From the entries that follow, reproduce exactly and only the lines from the line with "You are a GUI" to the line with "The width and", endpoints included.

- _Records_:
_ _ _

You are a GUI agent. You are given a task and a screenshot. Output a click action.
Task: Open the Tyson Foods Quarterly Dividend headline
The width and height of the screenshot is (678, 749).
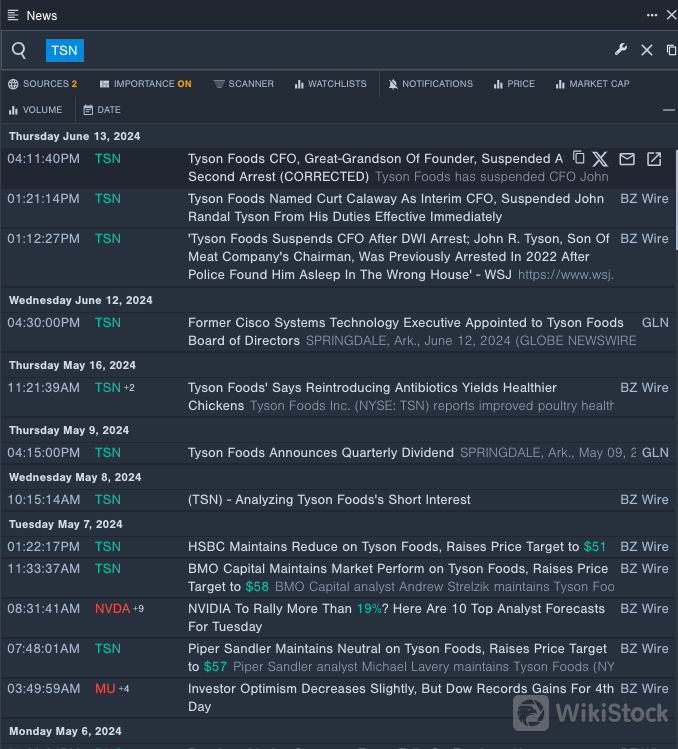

_ _ _

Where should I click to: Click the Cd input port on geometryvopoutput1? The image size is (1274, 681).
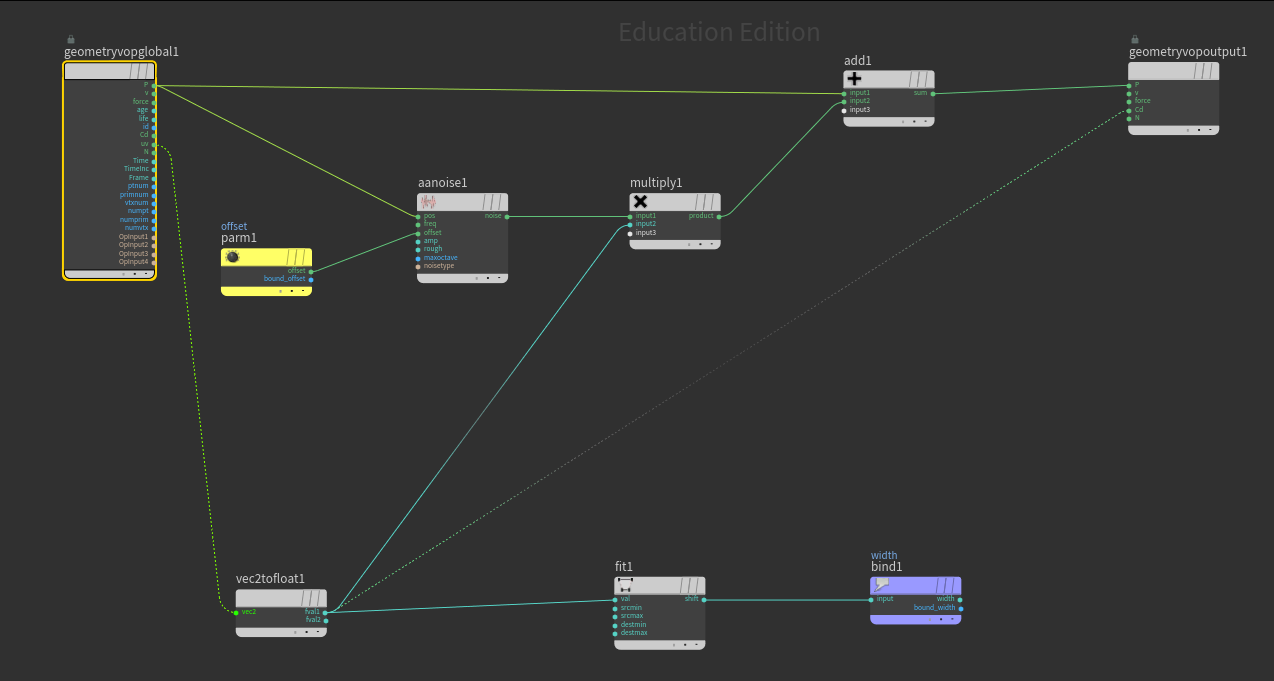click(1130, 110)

_ _ _

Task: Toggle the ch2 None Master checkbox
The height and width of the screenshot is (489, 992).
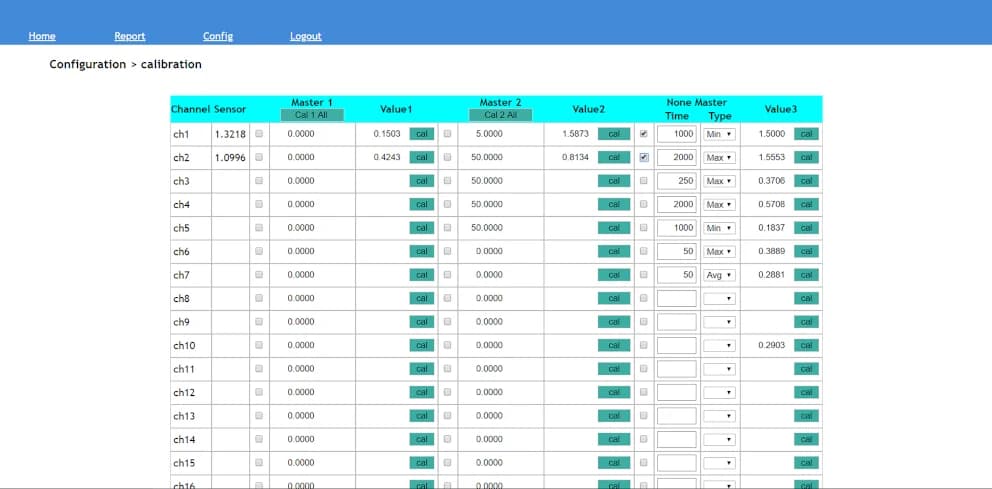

_ _ _

- _Written solution_:
You are a GUI agent. You are given a task and a screenshot. Output a click action.
Task: Open the Tyson Foods Quarterly Dividend headline
The width and height of the screenshot is (678, 749).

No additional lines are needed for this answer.